Please quote every one of the lines below verbatim.

__Data records__:

········

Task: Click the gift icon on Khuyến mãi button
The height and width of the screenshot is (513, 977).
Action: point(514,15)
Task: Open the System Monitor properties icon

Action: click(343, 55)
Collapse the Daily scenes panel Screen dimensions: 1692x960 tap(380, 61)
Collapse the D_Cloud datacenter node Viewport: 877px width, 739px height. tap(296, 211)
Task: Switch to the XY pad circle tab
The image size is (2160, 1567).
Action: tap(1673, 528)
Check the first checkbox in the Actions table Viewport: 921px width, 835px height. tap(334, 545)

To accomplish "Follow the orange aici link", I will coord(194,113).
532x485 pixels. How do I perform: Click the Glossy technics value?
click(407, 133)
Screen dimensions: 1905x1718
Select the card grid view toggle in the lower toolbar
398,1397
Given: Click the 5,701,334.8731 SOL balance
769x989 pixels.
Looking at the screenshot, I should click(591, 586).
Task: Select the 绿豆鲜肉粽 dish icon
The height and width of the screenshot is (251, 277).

········

__Expected output__:
Task: Click the gift icon on Khuyến mãi button
The height and width of the screenshot is (513, 977).
Action: point(514,15)
Task: Open the System Monitor properties icon

Action: click(343, 55)
Collapse the Daily scenes panel Screen dimensions: 1692x960 tap(380, 61)
Collapse the D_Cloud datacenter node Viewport: 877px width, 739px height. tap(296, 211)
Task: Switch to the XY pad circle tab
The image size is (2160, 1567).
Action: tap(1673, 528)
Check the first checkbox in the Actions table Viewport: 921px width, 835px height. tap(334, 545)

To accomplish "Follow the orange aici link", I will coord(194,113).
532x485 pixels. How do I perform: Click the Glossy technics value?
click(407, 133)
Screen dimensions: 1905x1718
Select the card grid view toggle in the lower toolbar
398,1397
Given: Click the 5,701,334.8731 SOL balance
769x989 pixels.
Looking at the screenshot, I should click(591, 586).
Task: Select the 绿豆鲜肉粽 dish icon
The height and width of the screenshot is (251, 277).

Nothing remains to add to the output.